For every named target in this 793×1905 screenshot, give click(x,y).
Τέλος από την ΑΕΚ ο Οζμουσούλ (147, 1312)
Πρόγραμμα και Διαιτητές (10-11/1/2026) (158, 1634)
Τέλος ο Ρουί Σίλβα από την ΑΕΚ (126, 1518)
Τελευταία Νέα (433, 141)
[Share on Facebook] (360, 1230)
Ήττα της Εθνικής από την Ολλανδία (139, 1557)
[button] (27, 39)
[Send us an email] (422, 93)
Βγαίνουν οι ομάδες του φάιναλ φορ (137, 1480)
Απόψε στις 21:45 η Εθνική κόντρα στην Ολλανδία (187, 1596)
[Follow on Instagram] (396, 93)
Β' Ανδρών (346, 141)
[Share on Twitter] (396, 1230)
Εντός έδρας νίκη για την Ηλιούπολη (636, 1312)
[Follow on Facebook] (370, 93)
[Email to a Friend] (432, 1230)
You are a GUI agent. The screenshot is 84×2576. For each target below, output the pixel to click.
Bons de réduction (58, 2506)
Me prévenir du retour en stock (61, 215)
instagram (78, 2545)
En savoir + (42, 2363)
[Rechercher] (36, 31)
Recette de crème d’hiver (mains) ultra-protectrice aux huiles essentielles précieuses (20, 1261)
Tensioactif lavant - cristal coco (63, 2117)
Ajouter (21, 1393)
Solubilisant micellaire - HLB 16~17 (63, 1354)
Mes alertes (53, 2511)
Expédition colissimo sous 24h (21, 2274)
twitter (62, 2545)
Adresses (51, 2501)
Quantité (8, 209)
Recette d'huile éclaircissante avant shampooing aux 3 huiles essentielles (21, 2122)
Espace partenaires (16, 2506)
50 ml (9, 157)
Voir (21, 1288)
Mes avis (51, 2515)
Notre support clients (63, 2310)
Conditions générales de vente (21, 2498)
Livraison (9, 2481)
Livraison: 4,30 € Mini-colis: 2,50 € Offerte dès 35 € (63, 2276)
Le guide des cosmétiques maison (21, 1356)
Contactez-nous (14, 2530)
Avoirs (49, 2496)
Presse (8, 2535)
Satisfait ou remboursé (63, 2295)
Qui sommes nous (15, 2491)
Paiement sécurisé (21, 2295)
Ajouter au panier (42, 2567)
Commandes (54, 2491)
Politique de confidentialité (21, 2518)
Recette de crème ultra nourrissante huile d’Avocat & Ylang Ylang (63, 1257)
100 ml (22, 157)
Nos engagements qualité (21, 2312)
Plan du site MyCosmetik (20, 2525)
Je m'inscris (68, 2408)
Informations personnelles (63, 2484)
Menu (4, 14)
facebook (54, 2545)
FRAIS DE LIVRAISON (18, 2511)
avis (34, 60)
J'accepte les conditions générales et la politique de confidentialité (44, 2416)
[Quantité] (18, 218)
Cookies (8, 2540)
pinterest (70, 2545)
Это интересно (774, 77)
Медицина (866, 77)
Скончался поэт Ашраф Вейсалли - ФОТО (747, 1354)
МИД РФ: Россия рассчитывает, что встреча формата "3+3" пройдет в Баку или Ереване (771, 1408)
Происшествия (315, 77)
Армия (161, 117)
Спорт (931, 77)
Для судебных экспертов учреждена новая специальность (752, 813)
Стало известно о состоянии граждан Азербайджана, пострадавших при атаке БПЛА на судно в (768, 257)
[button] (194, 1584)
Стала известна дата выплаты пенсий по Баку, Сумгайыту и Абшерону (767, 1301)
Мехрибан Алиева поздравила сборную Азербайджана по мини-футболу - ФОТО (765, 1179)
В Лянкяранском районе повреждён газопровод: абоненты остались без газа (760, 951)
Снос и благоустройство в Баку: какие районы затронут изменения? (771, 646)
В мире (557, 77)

******************************

### [Goal of the exercise]
Turn the lines from the one containing "avis (34, 60)" through the last line of the items into a JSON list of strings, one string per line, leaving out blank lines.

### [Answer to the task]
[
  "avis (34, 60)",
  "J'accepte les conditions générales et la politique de confidentialité (44, 2416)",
  "[Quantité] (18, 218)",
  "Cookies (8, 2540)",
  "pinterest (70, 2545)",
  "Это интересно (774, 77)",
  "Медицина (866, 77)",
  "Скончался поэт Ашраф Вейсалли - ФОТО (747, 1354)",
  "МИД РФ: Россия рассчитывает, что встреча формата \"3+3\" пройдет в Баку или Ереване (771, 1408)",
  "Происшествия (315, 77)",
  "Армия (161, 117)",
  "Спорт (931, 77)",
  "Для судебных экспертов учреждена новая специальность (752, 813)",
  "Стало известно о состоянии граждан Азербайджана, пострадавших при атаке БПЛА на судно в (768, 257)",
  "[button] (194, 1584)",
  "Стала известна дата выплаты пенсий по Баку, Сумгайыту и Абшерону (767, 1301)",
  "Мехрибан Алиева поздравила сборную Азербайджана по мини-футболу - ФОТО (765, 1179)",
  "В Лянкяранском районе повреждён газопровод: абоненты остались без газа (760, 951)",
  "Снос и благоустройство в Баку: какие районы затронут изменения? (771, 646)",
  "В мире (557, 77)"
]